STUDY MATERIAL:
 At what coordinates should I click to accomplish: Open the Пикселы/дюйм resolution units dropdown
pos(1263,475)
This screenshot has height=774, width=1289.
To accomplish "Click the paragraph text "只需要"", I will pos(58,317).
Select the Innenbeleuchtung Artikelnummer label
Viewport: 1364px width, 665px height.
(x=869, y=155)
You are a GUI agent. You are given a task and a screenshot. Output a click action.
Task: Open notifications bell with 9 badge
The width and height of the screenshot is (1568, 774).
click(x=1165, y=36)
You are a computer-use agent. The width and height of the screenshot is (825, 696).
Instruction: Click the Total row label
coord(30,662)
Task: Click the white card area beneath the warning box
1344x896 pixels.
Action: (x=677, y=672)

DIRECTIONS FOR THIS TASK:
Everything from the line containing "Viewport: 1364px width, 665px height." to the last line of the material above should be printed exactly, both ends included.

OUTPUT BELOW:
Viewport: 1364px width, 665px height.
(x=869, y=155)
You are a GUI agent. You are given a task and a screenshot. Output a click action.
Task: Open notifications bell with 9 badge
The width and height of the screenshot is (1568, 774).
click(x=1165, y=36)
You are a computer-use agent. The width and height of the screenshot is (825, 696).
Instruction: Click the Total row label
coord(30,662)
Task: Click the white card area beneath the warning box
1344x896 pixels.
Action: (x=677, y=672)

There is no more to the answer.